中学受験って、一度足を踏み入れるとなぜか抜け出しにくいのは事実です。とりあえずやってみる?程度だったとしても。魔物ですね photo 写真映像部・佐藤創紀

 親の覚悟も関係してくるのですが、「子どもには子どもの意思があって、私の意見とは違って当然」とわかっていれば、子どもが決めたことに関してはあまり口出しをせず、信じて見守ることができます。子どもが決めたことで子ども自身が失敗しても、経験値が上がるからよし、と考えることもできます。

 一方で、以前の私も含め、多くの親御さんは子どものことがかわいくて、心配の方が大きくなり、「大丈夫かしら……」という親心から先回りして、いろいろと助言しすぎたり、やらなくてもいい世話ばかり焼いたりしてしまいます。結果、子どもは自分で選び取るということができなくなります。すると、何から何まで親がコントロールしないといけなくなり、子どもはますます主体性がなくなり、意欲も低下して、自分の意見を親に伝えることをしなくなってしまいます。

 相談者のお子さんも、本当は受験勉強をやめたいのに言えなくなって、頭がいたい、おなかが痛いといって塾を休むようになり、次第に学校にもいけなくなってしまいました。

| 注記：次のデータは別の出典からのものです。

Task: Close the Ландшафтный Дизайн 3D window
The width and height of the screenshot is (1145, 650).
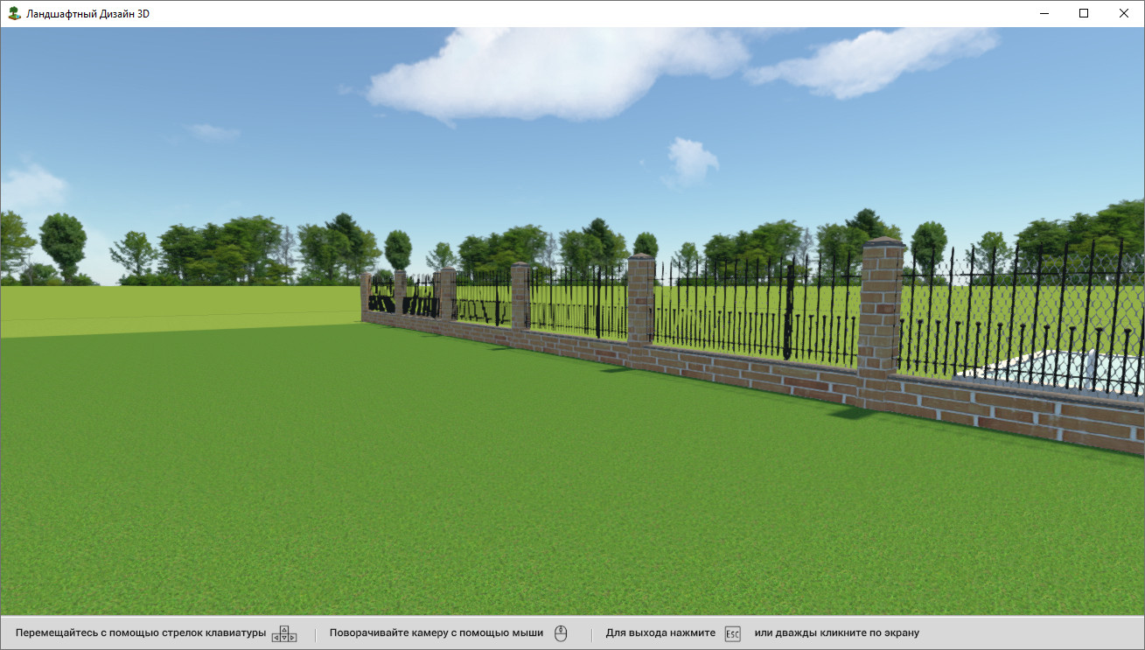Action: coord(1124,13)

 オカンの駆け込み寺では「ことばかけ」「食事」「住環境」の観点から不登校の支援をさせていただいていますが、このケースではまず、お子さんへの関わり方をアドバイスさせていただきました。本当の気持ちを引き出すために、ことばかけを少しずつ変えていく方法です。

 いままでは一方的に親が決めたり、代弁したりしていたようなので、子どもの意思を尊重することばかけをしてもらうようにしたのです。

 例えば、「なんで塾に行けないの?理由を教えて」と聞くと黙り込んでしまうので、「算数は今どういうことを教えてもらっているのかな?お母さんにも教えてもらえる?」などと聞いて、子どもが頑張って取り組んでいることに親も興味を持つ。その上で、「へ〜、こんな難しい問題解いているんだね。すごいなぁ。結構難しそうだけど、ついていけてる?」と声をかけると、「実は算数が難しすぎてついていけないんだ」と教えてくれたりします。「授業はわかるんだけど先生が怖くて……」などと、本音が出てくることもあります。